NICOLA Sturgeon underlined her “enduring” belief in independence as she was officially re-elected as Scotland’s First Minister yesterday.

Her comment followed a vote in the chamber during which the SNP leader saw off a surprise challenge for the post from Scottish Liberal Democrat leader Willie Rennie.

During her acceptance speech, she also reminded her Unionist opponents there remained a pro-independence majority in Holyrood, with six Green MSPs augmenting the SNP’s tally of 63. “My passion and lifelong belief that Scotland should be independent is well known and it is enduring,” she said. “In this parliament, a majority of MSPs are from parties that support independence.”

The SNP leader won the vote for nomination as First Minister with these 63 votes, from a total of 127.

Five votes were cast by LibDem MSPs for Rennie, while there were 59 abstentions from Conservative, Labour and Green MSPs.

After the vote Sturgeon said she would seek “progressive” alliances to prop up her left-of-centre minority government, while the elevation of the Conservatives to Holyrood’s second biggest party made “the choice of the kind of country that we want to be sharper than it has been before”.

She stressed the SNP supported free prescriptions, free education and Scottish independence, policies the Conservatives opposed in their manifesto.

She also said her party would stand up for human rights and trade union rights, alluding to the UK Conservatives’ bid to scrap the Human Rights Act and introduce a Trade Union Bill to regulate union activity.

The SNP leader became Scotland’s first female First Minister in 2014, succeeding Alex Salmond, who stood down following the No vote in the 2014 independence referendum.

“I pledge that for each and every day that I hold this office that I will strive to fulfil the duties placed on me to the very best of my ability, and I promise to use all of the powers that this office places in my hands to make this country an even better place to live,” she said, before striking a consensual note with rival parties.

“Each of us wants what is best for Scotland but we have different ideas, sometimes very different ideas, about how to achieve it.

“We must not seek to mask these differences – politics at its best will always be a creative battle of ideas – but just as importantly we must not allow our differences to obscure the areas of agreement that do exist between us.”

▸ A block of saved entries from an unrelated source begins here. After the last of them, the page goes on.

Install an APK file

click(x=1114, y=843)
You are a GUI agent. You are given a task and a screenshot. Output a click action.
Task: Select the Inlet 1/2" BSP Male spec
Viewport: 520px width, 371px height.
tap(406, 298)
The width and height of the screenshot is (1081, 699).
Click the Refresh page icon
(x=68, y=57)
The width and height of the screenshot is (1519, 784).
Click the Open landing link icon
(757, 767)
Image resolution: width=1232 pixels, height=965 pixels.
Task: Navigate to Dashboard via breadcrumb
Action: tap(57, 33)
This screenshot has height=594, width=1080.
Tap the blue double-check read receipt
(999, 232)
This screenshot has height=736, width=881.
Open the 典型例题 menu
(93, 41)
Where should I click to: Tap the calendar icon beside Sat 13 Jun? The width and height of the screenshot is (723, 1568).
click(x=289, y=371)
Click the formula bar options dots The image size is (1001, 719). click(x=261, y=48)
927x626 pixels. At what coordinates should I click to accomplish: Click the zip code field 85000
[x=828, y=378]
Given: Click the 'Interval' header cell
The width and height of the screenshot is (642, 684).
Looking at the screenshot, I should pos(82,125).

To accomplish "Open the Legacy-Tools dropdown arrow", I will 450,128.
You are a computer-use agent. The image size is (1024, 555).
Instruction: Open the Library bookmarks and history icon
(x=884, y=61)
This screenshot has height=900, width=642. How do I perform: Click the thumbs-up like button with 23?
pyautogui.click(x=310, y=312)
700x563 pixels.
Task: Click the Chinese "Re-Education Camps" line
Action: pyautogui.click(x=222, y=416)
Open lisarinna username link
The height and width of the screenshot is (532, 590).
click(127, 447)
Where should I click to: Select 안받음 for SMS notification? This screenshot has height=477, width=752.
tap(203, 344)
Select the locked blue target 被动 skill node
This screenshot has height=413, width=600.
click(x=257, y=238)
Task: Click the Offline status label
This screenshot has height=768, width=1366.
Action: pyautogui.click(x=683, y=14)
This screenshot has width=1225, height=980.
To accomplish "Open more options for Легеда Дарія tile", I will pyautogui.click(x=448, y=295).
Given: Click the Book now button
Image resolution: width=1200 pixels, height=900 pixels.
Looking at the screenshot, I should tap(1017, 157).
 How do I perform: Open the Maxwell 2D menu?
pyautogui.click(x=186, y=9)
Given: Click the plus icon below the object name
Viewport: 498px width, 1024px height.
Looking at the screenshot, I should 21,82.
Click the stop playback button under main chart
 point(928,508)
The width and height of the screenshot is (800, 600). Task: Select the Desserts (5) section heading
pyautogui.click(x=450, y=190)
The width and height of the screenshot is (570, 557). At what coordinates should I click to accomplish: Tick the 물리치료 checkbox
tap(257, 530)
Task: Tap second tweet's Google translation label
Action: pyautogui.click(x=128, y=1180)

She added: “We are a left of centre, social-democratic government and the alliances we will seek to build will be progressive.”

Conservative leader Ruth Davidson, whose party now has 31 MSPs, congratulated Sturgeon and said her party was determined to fulfil its election promise of being the “strong opposition the parliament and this country so desperately requires”.

Scottish Labour leader Kezia Dugdale also wished Sturgeon well as “the most powerful First Minister that this country has ever seen” and urged her to use her mandate to “be bold”.

“The people have changed the balance of power in this Parliament and they have deprived the Government of a majority. That means an even greater responsibility on the First Minister to build consensus and to reach out to parties that represent the wide and varied interests of people across Scotland,” she said.

“Each time she reaches out, she’ll be faced with a choice, a fork in the road. She can look to the left where she’ll find allies in progressive parties, who believe in the power of government to transform lives, or she can look right, to conservative forces who ask government to do less and cut more.”

Greens co-convener Patrick Harvie, whose party increased its presence from two to six seats, overtaking the Liberal Democrats on five, said minority government would be “an opportunity for creative thinking” on issues including climate change and parliamentary reform.

Rennie joked his 12-year-old son was “unimpressed” at his bid to stand against Sturgeon for First Minister.

He also explained he was “inspired by a woman nationalist leader who stood up against the odds”, alluding to Plaid Cymru leader Leanne Wood’s abandoned bid to oust Welsh Labour’s first minister.

Sturgeon paid tribute to Rennie’s “colourful” election campaign, and joked if the result was tied, they would race down a “giant inflatable slide” to decide who got the job.

Sturgeon will now be formally appointed by the Queen.